### [What needs to be done]
Copy out the entries that follow, unchanged.

### [The input]
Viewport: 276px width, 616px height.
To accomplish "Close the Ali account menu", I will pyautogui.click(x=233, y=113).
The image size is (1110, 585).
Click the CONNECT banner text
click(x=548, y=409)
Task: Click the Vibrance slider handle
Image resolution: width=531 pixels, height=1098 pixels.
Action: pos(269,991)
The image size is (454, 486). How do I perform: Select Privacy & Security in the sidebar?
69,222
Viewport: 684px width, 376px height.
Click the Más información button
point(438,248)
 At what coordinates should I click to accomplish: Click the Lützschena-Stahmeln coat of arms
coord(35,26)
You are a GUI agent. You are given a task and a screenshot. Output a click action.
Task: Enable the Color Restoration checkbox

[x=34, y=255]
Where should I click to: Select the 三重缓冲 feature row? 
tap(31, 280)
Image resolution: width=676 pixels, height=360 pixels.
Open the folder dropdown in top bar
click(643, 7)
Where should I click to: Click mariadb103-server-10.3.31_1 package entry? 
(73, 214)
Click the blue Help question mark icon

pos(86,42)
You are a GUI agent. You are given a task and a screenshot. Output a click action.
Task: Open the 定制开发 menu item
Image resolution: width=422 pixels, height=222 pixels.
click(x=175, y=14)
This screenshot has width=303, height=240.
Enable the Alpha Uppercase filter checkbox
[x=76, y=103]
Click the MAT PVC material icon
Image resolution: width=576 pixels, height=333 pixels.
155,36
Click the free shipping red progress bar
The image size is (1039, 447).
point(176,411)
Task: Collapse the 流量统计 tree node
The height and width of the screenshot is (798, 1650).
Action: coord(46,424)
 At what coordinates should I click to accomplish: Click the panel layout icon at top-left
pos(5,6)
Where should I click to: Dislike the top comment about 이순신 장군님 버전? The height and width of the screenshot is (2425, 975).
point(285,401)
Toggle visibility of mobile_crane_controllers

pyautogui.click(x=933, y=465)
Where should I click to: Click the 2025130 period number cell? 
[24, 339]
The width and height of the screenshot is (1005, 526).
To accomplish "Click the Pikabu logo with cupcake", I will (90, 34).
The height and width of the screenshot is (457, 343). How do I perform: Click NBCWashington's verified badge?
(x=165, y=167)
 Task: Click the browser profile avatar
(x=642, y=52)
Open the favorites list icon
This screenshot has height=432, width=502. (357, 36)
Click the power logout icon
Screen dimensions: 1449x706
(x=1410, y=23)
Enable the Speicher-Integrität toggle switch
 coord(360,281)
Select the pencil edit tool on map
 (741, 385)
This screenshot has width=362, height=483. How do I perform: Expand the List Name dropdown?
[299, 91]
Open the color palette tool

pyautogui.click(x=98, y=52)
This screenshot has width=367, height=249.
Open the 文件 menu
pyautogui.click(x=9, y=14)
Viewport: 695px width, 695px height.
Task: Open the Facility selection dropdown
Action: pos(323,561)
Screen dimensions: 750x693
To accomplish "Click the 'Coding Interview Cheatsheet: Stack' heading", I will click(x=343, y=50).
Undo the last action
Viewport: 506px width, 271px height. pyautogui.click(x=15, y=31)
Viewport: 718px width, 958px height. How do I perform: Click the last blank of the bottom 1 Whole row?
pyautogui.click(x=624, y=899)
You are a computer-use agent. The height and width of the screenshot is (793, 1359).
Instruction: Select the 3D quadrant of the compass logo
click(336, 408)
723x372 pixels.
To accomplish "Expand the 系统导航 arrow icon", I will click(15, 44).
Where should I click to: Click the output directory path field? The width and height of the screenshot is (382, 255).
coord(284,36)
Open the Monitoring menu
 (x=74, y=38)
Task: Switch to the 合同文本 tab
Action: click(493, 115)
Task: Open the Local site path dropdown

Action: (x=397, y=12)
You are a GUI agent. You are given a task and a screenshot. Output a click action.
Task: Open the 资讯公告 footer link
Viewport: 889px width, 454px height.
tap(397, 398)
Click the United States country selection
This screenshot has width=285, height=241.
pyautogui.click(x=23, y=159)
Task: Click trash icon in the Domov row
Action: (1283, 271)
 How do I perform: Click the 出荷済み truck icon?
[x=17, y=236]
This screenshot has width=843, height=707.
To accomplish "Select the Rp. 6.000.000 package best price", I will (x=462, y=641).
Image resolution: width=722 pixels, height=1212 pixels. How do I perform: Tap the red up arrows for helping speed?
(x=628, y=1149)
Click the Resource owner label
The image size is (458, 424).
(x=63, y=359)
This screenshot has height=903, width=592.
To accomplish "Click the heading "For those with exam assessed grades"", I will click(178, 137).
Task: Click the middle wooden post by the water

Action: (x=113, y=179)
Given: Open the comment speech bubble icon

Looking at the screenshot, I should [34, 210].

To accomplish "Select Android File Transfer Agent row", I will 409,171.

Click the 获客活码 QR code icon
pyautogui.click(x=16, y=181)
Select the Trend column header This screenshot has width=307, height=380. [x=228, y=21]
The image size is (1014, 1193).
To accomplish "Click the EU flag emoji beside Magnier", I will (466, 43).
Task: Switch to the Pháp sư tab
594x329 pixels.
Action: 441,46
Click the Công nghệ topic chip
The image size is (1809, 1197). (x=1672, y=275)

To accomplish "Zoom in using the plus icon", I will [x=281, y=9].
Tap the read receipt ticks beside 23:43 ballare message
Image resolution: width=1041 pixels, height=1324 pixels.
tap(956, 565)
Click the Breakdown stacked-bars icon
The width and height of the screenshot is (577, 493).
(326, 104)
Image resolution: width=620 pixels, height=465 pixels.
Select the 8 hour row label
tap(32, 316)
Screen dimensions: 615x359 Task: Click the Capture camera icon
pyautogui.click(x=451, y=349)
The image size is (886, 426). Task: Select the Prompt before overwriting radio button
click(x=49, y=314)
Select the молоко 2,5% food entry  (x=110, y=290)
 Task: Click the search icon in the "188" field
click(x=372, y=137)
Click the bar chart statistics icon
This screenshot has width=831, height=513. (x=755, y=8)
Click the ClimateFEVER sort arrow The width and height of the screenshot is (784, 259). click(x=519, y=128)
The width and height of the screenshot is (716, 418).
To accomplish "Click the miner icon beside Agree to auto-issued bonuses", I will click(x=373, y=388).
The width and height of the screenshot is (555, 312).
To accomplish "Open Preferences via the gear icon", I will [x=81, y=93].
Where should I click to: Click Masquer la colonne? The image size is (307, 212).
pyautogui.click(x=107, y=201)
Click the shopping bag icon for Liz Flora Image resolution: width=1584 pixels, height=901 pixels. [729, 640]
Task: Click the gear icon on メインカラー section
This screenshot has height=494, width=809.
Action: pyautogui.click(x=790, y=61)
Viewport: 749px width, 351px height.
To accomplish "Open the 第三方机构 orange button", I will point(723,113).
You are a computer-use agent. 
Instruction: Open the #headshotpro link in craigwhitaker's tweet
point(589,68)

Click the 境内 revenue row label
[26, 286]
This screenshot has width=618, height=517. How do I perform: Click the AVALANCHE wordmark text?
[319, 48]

### [Answer for the task]
Viewport: 276px width, 616px height.
To accomplish "Close the Ali account menu", I will pyautogui.click(x=233, y=113).
The image size is (1110, 585).
Click the CONNECT banner text
click(x=548, y=409)
Task: Click the Vibrance slider handle
Image resolution: width=531 pixels, height=1098 pixels.
Action: pos(269,991)
The image size is (454, 486). How do I perform: Select Privacy & Security in the sidebar?
69,222
Viewport: 684px width, 376px height.
Click the Más información button
point(438,248)
 At what coordinates should I click to accomplish: Click the Lützschena-Stahmeln coat of arms
coord(35,26)
You are a GUI agent. You are given a task and a screenshot. Output a click action.
Task: Enable the Color Restoration checkbox

[x=34, y=255]
Where should I click to: Select the 三重缓冲 feature row? 
tap(31, 280)
Image resolution: width=676 pixels, height=360 pixels.
Open the folder dropdown in top bar
click(643, 7)
Where should I click to: Click mariadb103-server-10.3.31_1 package entry? 
(73, 214)
Click the blue Help question mark icon

pos(86,42)
You are a GUI agent. You are given a task and a screenshot. Output a click action.
Task: Open the 定制开发 menu item
Image resolution: width=422 pixels, height=222 pixels.
click(x=175, y=14)
This screenshot has width=303, height=240.
Enable the Alpha Uppercase filter checkbox
[x=76, y=103]
Click the MAT PVC material icon
Image resolution: width=576 pixels, height=333 pixels.
155,36
Click the free shipping red progress bar
The image size is (1039, 447).
point(176,411)
Task: Collapse the 流量统计 tree node
The height and width of the screenshot is (798, 1650).
Action: coord(46,424)
 At what coordinates should I click to accomplish: Click the panel layout icon at top-left
pos(5,6)
Where should I click to: Dislike the top comment about 이순신 장군님 버전? The height and width of the screenshot is (2425, 975).
point(285,401)
Toggle visibility of mobile_crane_controllers

pyautogui.click(x=933, y=465)
Where should I click to: Click the 2025130 period number cell? 
[24, 339]
The width and height of the screenshot is (1005, 526).
To accomplish "Click the Pikabu logo with cupcake", I will (90, 34).
The height and width of the screenshot is (457, 343). How do I perform: Click NBCWashington's verified badge?
(x=165, y=167)
 Task: Click the browser profile avatar
(x=642, y=52)
Open the favorites list icon
This screenshot has height=432, width=502. (357, 36)
Click the power logout icon
Screen dimensions: 1449x706
(x=1410, y=23)
Enable the Speicher-Integrität toggle switch
 coord(360,281)
Select the pencil edit tool on map
 (741, 385)
This screenshot has width=362, height=483. How do I perform: Expand the List Name dropdown?
[299, 91]
Open the color palette tool

pyautogui.click(x=98, y=52)
This screenshot has width=367, height=249.
Open the 文件 menu
pyautogui.click(x=9, y=14)
Viewport: 695px width, 695px height.
Task: Open the Facility selection dropdown
Action: pos(323,561)
Screen dimensions: 750x693
To accomplish "Click the 'Coding Interview Cheatsheet: Stack' heading", I will click(x=343, y=50).
Undo the last action
Viewport: 506px width, 271px height. pyautogui.click(x=15, y=31)
Viewport: 718px width, 958px height. How do I perform: Click the last blank of the bottom 1 Whole row?
pyautogui.click(x=624, y=899)
You are a computer-use agent. The height and width of the screenshot is (793, 1359).
Instruction: Select the 3D quadrant of the compass logo
click(336, 408)
723x372 pixels.
To accomplish "Expand the 系统导航 arrow icon", I will click(15, 44).
Where should I click to: Click the output directory path field? The width and height of the screenshot is (382, 255).
coord(284,36)
Open the Monitoring menu
 (x=74, y=38)
Task: Switch to the 合同文本 tab
Action: click(493, 115)
Task: Open the Local site path dropdown

Action: (x=397, y=12)
You are a GUI agent. You are given a task and a screenshot. Output a click action.
Task: Open the 资讯公告 footer link
Viewport: 889px width, 454px height.
tap(397, 398)
Click the United States country selection
This screenshot has width=285, height=241.
pyautogui.click(x=23, y=159)
Task: Click trash icon in the Domov row
Action: (1283, 271)
 How do I perform: Click the 出荷済み truck icon?
[x=17, y=236]
This screenshot has width=843, height=707.
To accomplish "Select the Rp. 6.000.000 package best price", I will (x=462, y=641).
Image resolution: width=722 pixels, height=1212 pixels. How do I perform: Tap the red up arrows for helping speed?
(x=628, y=1149)
Click the Resource owner label
The image size is (458, 424).
(x=63, y=359)
This screenshot has height=903, width=592.
To accomplish "Click the heading "For those with exam assessed grades"", I will click(178, 137).
Task: Click the middle wooden post by the water

Action: (x=113, y=179)
Given: Open the comment speech bubble icon

Looking at the screenshot, I should [34, 210].

To accomplish "Select Android File Transfer Agent row", I will 409,171.

Click the 获客活码 QR code icon
pyautogui.click(x=16, y=181)
Select the Trend column header This screenshot has width=307, height=380. [x=228, y=21]
The image size is (1014, 1193).
To accomplish "Click the EU flag emoji beside Magnier", I will (466, 43).
Task: Switch to the Pháp sư tab
594x329 pixels.
Action: 441,46
Click the Công nghệ topic chip
The image size is (1809, 1197). (x=1672, y=275)

To accomplish "Zoom in using the plus icon", I will [x=281, y=9].
Tap the read receipt ticks beside 23:43 ballare message
Image resolution: width=1041 pixels, height=1324 pixels.
tap(956, 565)
Click the Breakdown stacked-bars icon
The width and height of the screenshot is (577, 493).
(326, 104)
Image resolution: width=620 pixels, height=465 pixels.
Select the 8 hour row label
tap(32, 316)
Screen dimensions: 615x359 Task: Click the Capture camera icon
pyautogui.click(x=451, y=349)
The image size is (886, 426). Task: Select the Prompt before overwriting radio button
click(x=49, y=314)
Select the молоко 2,5% food entry  (x=110, y=290)
 Task: Click the search icon in the "188" field
click(x=372, y=137)
Click the bar chart statistics icon
This screenshot has width=831, height=513. (x=755, y=8)
Click the ClimateFEVER sort arrow The width and height of the screenshot is (784, 259). click(x=519, y=128)
The width and height of the screenshot is (716, 418).
To accomplish "Click the miner icon beside Agree to auto-issued bonuses", I will click(x=373, y=388).
The width and height of the screenshot is (555, 312).
To accomplish "Open Preferences via the gear icon", I will [x=81, y=93].
Where should I click to: Click Masquer la colonne? The image size is (307, 212).
pyautogui.click(x=107, y=201)
Click the shopping bag icon for Liz Flora Image resolution: width=1584 pixels, height=901 pixels. [729, 640]
Task: Click the gear icon on メインカラー section
This screenshot has height=494, width=809.
Action: pyautogui.click(x=790, y=61)
Viewport: 749px width, 351px height.
To accomplish "Open the 第三方机构 orange button", I will point(723,113).
You are a computer-use agent. 
Instruction: Open the #headshotpro link in craigwhitaker's tweet
point(589,68)

Click the 境内 revenue row label
[26, 286]
This screenshot has width=618, height=517. How do I perform: Click the AVALANCHE wordmark text?
[319, 48]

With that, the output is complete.